A lot of the article is about the process of genetically engineering the mammoths. Apparently, we know exactly what mammoths looked like because people have found plenty of intact frozen specimens. I didn’t know that some isolated pockets of mammoths survived until just 2,000 years ago, compared to tens or hundreds of millions of years for the dinosaurs. So there is really no comparison there – they are just cold-adapted cousins of elephants. The plan is not necessarily to clone extinct mammoths, but simply to edit the genes of modern elephants to give them the mammoth traits, then turn them loose and let them adapt and evolve a bit more in the wild.
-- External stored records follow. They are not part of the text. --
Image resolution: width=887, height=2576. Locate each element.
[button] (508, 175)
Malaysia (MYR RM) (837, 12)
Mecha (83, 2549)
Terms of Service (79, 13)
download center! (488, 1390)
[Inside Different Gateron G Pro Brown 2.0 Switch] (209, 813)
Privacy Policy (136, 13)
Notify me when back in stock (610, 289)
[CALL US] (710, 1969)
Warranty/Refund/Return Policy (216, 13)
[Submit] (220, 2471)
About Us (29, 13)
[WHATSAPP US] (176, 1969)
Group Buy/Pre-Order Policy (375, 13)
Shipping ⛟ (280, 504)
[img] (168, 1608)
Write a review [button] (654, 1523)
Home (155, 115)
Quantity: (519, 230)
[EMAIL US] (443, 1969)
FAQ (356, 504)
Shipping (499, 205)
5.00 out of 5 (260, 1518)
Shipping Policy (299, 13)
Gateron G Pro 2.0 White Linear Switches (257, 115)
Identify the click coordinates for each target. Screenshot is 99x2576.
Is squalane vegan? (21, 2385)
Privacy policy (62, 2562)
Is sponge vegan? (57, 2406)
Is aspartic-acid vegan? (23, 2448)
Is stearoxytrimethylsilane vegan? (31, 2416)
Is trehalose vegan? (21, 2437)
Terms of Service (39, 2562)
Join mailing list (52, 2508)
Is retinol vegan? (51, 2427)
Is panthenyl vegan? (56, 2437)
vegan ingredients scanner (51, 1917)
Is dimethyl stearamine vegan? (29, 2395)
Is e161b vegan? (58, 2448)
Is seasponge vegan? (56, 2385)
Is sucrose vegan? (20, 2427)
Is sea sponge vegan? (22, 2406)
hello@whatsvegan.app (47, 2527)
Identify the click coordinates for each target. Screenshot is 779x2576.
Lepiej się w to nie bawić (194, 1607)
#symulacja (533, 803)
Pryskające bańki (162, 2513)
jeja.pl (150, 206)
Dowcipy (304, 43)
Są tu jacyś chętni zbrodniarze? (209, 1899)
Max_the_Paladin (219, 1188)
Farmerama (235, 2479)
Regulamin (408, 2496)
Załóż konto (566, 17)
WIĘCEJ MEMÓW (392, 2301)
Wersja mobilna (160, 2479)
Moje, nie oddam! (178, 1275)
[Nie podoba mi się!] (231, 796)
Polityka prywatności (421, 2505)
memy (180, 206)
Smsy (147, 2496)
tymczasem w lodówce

In another interesting section, it talks about how nutrient cycling in temperate and cold-climate grasslands is much faster than in forests at the same latitudes, rivaled only by tropical forests. And large herbivores are critical both because their digestive systems are where a lot of that cycling takes place, and they also favor grass by keeping trees in check.

Another interesting claim is that Africa is the only continent with large herbivores left because the animals there evolved alongside humans for millions of years, whereas animals in temperate climates did not and were not prepared for humans when they came.

Finally, there’s this:

The park will need to be stocked with dangerous predators. When they are absent, herbivore herds spread out, or they feel safe enough to stay in the same field, munching away mindlessly until it’s overgrazed. Big cats and wolves force groups of grazers into dense, watchful formations that move fast across a landscape, visiting a new patch of vegetation each day in order to mow it with their teeth, fertilize it with their dung, and trample it with their many-hooved plow. Nikita wants to bring in gray wolves, Siberian tigers, or cold-adapted Canadian cougars. If it becomes a trivial challenge to resurrect extinct species, perhaps he could even repopulate Siberia with cave lions and dire wolves.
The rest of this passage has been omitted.